RR: Silver Chalice Ventures was launched in January 2009, by Chicago Bulls and Chicago White Sox Chairman Jerry Reinsdorf. Silver Chalice is focused on the creation of meaningful and profitable businesses in the digital media space and our strategy is to leverage our core areas of expertise in connected technology, content creation and sponsorship, media sales to drive company value.

SEASON itself was launched in January 2011, and our goal was to bring together the best linear sponsorship and advertising opportunity for the digital sports and entertainment space, delivering high quality, rights controlled video content to millions of engaged fans. Prior to SEASON’s official launch, our focus was divided between acquiring rights and building scalable inventory through publisher and affiliate distribution deals.

The Makegood: Some would say that that there is a CPM scarcity in the sports vertical. How does SEASON create a better balance of supply and demand?
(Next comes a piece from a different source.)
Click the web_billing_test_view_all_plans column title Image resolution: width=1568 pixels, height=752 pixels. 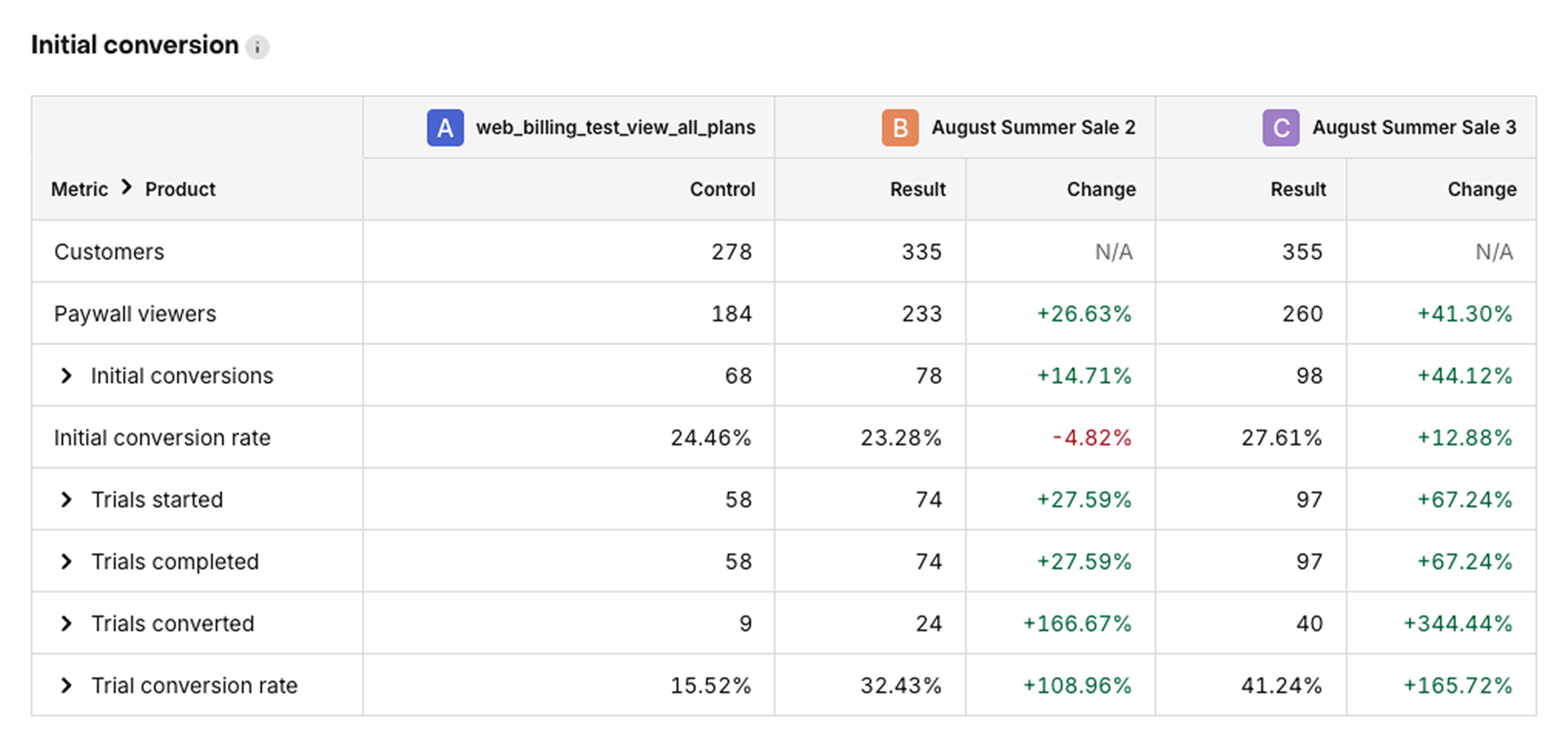click(x=615, y=128)
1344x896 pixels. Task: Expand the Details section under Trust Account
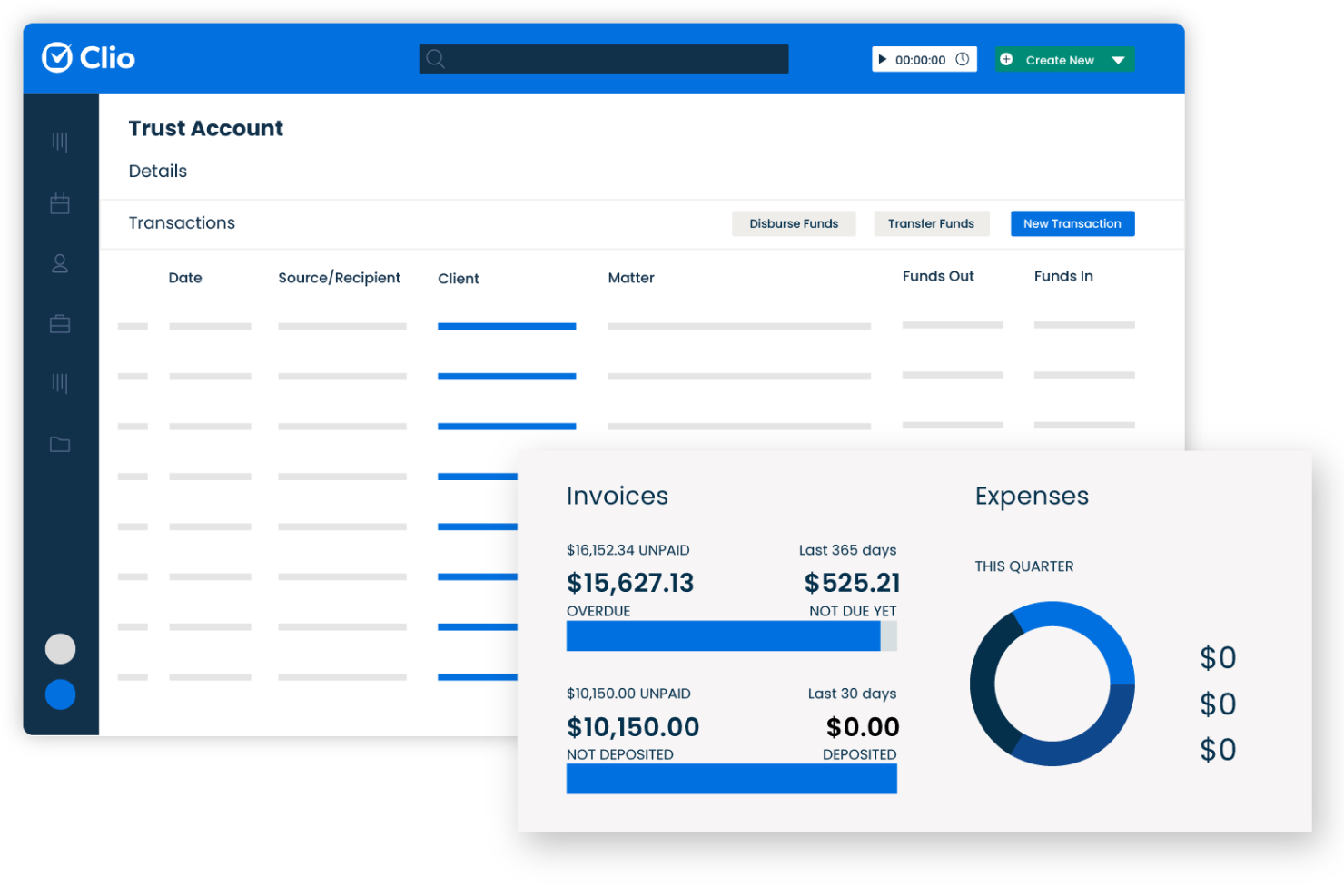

RR: The sports vertical has always carried a high barrier to entry because the “official” league and individual team platforms are reserved for a select few brands, at spend thresholds that can break the bank.  We are absolute believers that the market demand, at the appropriate CPM and audience delivery thresholds, far exceeds the available industry supply.
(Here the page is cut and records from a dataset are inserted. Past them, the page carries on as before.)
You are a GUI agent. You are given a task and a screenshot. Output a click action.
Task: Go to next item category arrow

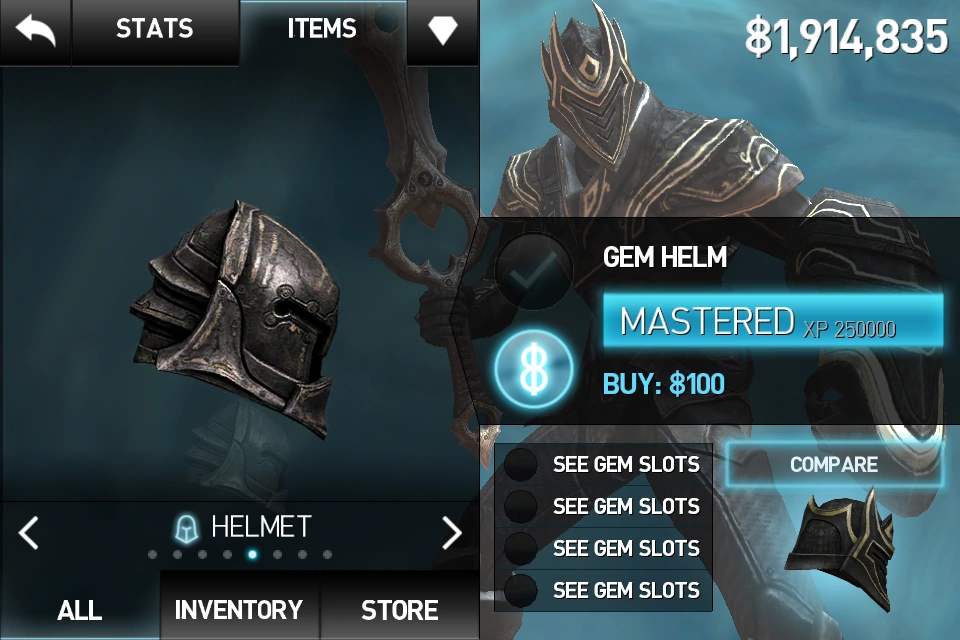[x=452, y=532]
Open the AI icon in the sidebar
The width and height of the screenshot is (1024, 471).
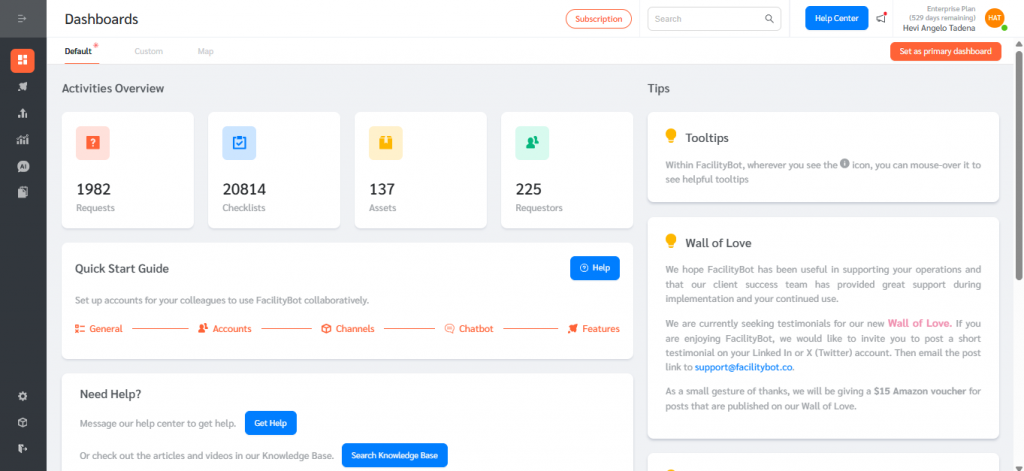click(x=22, y=166)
With all of this in mind, SEASON was established.  And to date, we’ve strived to provide brand advertisers unilateral access to officially licensed premium sports assets (including coveted video) at scale on either a CPM or CPV basis.
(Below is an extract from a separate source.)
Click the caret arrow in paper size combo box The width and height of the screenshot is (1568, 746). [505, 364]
We believe that through syndicated digital distribution, the industry can better unleash the value of high quality video content since we’re still at a point where no single site can deliver enough scalable viewership to impact television budgets (not even YouTube). We know that figuring out the “super-distribution” digital business model (as many have done in the cable and OTATV business for years) and doing so across exclusive content assets, will finally unlock value that we’ve yet to see from digital video. We feel that the SEASON platform, as it continues to grow, will no doubt put pressure on our over-priced competition, CPM / CPV (cost per view) and otherwise.

The Makegood: Nowadays, marketers are beginning to leverage sports media and sports sponsorship together. What do you see are the major advantages and disadvantages of this approach?

RR: As rights’ holders launch broadcast entities (such as the MLB Network and NFL Network) and broadcasters develop “sponsorable” events (i.e. ESPN’s X-Games), the days of sports media and sponsorship existing as two entirely divided strategies are soon coming to an end. These dynamic industry shifts are blurring the lines between incremental media and sponsorship, and in some cases, complicating matters for advertisers.

A holistic strategy that leverages both will drive future deal-making in the space, so long as the media community understands that one league or media company platform only gets you so far.  And as we see right now, significant audience proliferation means that even the best, most integrated sponsorship and media platforms need to be supplemented with relevant extended audience partnerships.

The Makegood: Thanks, Rich.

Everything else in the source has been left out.